• WORK INSTRUCTION
How many lines in the records below contain the word "logo"? Answer with the number alone.

Start of DATASET EXTRACT

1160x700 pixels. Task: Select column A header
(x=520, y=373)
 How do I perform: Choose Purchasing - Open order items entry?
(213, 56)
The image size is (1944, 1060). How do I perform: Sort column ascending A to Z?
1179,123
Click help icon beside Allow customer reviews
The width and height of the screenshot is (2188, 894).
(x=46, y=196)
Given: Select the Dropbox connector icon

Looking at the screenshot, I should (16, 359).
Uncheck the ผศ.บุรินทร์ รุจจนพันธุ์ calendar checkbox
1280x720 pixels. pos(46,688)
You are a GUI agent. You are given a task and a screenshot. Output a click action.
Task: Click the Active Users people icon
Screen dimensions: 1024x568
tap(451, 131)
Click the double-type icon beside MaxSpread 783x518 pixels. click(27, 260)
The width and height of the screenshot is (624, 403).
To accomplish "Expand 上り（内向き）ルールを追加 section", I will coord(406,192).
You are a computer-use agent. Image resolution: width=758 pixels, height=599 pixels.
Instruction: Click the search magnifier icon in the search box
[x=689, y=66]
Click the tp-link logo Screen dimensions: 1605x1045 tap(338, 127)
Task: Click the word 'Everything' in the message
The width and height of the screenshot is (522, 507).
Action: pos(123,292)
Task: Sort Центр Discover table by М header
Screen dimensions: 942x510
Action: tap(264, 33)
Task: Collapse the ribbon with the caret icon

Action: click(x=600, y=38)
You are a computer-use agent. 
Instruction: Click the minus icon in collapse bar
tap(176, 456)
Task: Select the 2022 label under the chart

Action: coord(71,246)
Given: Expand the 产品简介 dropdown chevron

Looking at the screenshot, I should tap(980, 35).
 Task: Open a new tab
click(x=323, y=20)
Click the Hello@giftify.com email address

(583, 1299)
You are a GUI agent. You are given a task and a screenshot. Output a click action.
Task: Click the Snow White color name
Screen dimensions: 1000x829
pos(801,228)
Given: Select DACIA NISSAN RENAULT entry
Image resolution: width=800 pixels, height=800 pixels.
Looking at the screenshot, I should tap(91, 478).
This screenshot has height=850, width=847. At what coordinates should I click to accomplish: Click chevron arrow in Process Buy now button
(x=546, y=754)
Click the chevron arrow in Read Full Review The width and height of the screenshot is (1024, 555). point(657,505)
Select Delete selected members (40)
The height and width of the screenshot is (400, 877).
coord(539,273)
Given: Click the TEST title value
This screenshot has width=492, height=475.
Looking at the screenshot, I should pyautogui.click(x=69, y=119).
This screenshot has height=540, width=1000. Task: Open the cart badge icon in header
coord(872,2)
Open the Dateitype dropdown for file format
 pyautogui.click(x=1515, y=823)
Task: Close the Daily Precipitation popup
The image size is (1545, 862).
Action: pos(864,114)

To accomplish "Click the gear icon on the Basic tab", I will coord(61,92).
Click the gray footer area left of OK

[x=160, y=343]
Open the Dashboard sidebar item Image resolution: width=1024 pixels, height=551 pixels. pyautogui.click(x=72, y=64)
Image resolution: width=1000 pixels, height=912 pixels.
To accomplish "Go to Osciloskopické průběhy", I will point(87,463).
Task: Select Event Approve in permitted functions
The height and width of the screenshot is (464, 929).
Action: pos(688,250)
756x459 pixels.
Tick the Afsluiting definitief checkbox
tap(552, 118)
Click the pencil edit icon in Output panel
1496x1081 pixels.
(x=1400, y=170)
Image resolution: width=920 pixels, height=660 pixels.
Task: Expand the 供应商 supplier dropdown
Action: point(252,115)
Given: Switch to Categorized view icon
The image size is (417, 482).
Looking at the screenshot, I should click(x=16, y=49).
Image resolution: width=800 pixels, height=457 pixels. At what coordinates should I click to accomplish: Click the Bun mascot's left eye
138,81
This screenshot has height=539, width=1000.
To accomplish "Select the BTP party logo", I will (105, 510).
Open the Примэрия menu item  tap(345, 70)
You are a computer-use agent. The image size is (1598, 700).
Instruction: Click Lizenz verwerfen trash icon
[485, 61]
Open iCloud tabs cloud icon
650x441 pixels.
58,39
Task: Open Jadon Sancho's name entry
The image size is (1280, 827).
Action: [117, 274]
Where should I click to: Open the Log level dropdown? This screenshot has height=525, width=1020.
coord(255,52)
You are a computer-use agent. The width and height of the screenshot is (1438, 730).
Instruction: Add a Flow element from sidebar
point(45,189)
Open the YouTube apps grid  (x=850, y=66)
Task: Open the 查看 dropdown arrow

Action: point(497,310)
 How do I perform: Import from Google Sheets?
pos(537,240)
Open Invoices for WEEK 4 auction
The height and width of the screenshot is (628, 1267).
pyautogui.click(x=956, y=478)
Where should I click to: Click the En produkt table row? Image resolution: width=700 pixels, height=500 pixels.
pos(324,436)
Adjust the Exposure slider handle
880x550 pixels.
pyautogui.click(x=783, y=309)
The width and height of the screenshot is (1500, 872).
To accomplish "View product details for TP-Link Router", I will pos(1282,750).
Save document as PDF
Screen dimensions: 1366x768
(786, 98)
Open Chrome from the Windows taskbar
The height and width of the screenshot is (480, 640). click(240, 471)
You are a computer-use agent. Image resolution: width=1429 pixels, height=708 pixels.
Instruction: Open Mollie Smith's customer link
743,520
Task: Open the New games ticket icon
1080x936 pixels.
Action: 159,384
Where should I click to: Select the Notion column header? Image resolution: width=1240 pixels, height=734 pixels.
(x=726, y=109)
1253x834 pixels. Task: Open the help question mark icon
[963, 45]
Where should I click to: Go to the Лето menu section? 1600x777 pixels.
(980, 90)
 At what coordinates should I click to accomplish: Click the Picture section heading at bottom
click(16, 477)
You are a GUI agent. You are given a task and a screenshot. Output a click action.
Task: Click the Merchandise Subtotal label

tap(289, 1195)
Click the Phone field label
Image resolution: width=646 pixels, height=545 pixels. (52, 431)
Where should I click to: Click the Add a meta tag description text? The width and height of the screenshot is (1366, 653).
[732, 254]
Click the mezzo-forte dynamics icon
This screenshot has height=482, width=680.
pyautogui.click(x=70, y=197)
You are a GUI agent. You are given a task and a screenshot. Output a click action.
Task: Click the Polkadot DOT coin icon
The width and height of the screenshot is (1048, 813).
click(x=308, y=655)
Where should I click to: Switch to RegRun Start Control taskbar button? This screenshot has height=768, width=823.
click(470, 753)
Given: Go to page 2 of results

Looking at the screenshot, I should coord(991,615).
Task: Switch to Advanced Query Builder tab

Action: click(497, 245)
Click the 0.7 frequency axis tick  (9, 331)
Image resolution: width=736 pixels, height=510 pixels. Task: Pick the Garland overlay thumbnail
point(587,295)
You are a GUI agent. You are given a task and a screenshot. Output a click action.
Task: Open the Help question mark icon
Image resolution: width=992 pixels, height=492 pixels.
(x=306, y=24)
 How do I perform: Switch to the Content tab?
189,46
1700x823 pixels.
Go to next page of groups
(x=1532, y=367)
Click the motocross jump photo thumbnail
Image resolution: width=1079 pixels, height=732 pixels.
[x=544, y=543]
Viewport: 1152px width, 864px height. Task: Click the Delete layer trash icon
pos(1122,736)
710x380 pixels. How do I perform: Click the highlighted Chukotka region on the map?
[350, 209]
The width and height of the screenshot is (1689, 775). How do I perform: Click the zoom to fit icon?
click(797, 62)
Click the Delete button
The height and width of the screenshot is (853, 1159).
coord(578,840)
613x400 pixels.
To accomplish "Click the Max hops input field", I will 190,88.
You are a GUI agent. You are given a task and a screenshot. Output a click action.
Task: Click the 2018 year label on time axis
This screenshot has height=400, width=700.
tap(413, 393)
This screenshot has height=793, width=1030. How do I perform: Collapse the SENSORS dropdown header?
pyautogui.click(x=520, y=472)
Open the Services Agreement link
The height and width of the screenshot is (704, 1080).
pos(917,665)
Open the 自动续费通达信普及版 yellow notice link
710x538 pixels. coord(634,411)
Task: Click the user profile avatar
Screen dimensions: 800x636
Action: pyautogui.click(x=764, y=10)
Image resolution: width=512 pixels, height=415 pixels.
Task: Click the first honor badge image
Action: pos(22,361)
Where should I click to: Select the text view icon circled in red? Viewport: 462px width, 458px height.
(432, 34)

End of DATASET EXTRACT

• ANSWER AREA
2